-- Directions for this task --
Each line that has the string "text" must be copied from the records below.

(Collected data)

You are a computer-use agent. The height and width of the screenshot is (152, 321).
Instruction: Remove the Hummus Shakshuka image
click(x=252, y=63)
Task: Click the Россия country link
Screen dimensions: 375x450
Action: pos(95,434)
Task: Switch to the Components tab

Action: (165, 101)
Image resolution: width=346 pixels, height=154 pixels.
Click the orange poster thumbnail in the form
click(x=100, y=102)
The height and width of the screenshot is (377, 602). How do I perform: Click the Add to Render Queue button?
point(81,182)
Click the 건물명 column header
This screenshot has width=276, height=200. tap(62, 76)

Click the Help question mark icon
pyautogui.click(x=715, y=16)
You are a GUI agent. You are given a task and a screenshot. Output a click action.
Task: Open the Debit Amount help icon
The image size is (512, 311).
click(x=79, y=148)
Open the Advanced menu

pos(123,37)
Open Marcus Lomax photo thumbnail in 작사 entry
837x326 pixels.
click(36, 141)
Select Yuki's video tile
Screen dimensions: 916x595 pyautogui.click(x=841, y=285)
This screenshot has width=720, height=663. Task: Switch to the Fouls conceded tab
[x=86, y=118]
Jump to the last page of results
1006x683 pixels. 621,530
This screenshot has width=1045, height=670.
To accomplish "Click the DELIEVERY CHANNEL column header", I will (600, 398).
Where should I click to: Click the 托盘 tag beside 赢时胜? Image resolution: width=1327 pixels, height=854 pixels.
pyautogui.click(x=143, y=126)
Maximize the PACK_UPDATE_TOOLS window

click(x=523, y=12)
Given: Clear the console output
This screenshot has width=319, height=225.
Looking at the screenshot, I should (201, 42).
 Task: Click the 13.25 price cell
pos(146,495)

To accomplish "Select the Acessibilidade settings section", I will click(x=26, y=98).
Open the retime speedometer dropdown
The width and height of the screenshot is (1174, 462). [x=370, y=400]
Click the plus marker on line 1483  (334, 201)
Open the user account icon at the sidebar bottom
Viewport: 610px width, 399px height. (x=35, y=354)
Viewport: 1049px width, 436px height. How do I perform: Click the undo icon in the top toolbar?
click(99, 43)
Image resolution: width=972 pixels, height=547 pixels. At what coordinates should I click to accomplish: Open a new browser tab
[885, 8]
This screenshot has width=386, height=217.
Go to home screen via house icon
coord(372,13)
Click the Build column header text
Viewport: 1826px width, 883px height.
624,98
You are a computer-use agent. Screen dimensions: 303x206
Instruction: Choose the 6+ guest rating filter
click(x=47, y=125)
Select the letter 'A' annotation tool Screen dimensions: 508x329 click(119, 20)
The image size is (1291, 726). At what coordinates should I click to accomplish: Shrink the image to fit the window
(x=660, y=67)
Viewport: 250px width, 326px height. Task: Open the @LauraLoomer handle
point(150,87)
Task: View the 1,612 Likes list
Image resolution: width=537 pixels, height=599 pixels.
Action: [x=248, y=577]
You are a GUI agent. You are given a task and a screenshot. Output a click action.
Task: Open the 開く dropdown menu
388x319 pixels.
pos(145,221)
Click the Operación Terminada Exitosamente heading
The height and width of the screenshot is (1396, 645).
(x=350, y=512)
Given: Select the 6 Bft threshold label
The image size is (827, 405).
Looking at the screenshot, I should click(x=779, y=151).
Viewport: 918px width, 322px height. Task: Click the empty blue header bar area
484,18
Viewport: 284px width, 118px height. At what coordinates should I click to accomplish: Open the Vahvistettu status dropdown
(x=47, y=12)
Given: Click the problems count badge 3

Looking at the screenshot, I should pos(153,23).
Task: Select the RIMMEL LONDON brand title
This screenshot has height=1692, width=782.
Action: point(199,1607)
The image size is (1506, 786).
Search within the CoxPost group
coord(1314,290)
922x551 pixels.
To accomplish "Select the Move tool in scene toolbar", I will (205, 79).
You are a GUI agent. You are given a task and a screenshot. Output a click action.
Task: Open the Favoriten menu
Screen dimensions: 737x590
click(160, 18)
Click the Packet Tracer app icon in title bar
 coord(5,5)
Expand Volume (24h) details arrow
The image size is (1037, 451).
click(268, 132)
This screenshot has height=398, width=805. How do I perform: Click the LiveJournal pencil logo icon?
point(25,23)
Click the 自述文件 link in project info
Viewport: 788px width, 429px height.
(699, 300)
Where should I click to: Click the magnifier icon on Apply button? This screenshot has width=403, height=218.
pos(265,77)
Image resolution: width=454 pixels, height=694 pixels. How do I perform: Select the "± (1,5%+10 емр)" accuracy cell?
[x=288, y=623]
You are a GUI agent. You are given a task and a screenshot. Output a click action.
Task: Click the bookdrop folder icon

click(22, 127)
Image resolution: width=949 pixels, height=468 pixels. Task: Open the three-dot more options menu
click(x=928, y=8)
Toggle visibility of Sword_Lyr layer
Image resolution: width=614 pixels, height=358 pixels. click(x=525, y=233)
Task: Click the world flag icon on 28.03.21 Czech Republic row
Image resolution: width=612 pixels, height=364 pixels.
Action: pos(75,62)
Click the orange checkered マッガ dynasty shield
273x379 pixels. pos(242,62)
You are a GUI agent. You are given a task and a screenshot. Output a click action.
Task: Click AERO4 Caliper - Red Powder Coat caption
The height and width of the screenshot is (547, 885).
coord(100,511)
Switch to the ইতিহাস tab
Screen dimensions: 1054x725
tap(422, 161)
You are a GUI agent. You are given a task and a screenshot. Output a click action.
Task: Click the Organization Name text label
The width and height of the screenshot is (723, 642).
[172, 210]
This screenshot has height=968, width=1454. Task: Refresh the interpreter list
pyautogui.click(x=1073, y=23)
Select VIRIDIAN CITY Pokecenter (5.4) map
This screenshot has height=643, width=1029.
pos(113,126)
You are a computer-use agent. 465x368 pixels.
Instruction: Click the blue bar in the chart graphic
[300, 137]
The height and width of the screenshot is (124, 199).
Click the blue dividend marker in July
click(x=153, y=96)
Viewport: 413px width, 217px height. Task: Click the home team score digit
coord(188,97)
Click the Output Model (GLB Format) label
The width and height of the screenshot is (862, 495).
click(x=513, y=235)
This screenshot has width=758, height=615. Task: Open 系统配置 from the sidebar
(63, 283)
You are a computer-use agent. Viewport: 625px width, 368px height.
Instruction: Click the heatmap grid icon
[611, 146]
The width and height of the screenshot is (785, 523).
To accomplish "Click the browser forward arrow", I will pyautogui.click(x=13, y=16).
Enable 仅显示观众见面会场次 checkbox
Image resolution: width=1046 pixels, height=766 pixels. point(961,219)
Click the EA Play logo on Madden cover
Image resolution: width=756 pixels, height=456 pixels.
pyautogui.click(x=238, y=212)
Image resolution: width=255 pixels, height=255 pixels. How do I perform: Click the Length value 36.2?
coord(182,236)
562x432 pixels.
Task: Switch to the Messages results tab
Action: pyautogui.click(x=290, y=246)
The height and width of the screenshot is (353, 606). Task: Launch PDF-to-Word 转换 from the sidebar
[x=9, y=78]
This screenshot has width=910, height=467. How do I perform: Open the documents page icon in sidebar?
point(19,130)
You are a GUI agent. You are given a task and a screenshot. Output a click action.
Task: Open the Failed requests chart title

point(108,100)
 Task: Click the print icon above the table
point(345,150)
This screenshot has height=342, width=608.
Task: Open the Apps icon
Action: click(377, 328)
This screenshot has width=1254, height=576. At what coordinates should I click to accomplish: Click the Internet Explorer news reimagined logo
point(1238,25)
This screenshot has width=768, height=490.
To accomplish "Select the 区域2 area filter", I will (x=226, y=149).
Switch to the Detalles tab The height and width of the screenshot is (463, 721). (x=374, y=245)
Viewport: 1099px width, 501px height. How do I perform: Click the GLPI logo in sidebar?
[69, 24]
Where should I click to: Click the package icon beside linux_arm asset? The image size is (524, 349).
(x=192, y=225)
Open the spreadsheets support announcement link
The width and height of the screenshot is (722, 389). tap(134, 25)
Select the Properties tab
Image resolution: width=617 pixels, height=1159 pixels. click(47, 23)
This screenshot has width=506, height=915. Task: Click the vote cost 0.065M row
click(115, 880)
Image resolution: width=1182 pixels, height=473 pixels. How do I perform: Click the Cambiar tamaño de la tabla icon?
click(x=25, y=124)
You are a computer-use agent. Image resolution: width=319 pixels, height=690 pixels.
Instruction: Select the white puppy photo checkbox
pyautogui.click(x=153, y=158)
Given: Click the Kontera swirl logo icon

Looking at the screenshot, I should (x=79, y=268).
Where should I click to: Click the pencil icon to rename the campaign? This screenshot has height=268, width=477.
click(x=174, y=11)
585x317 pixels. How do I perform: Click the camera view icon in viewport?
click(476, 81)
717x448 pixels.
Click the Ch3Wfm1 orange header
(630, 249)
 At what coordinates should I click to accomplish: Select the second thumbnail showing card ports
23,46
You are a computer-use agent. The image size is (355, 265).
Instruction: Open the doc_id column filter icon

-- Reply to the task --
Click the Build column header text
Task: Click the Organization Name text label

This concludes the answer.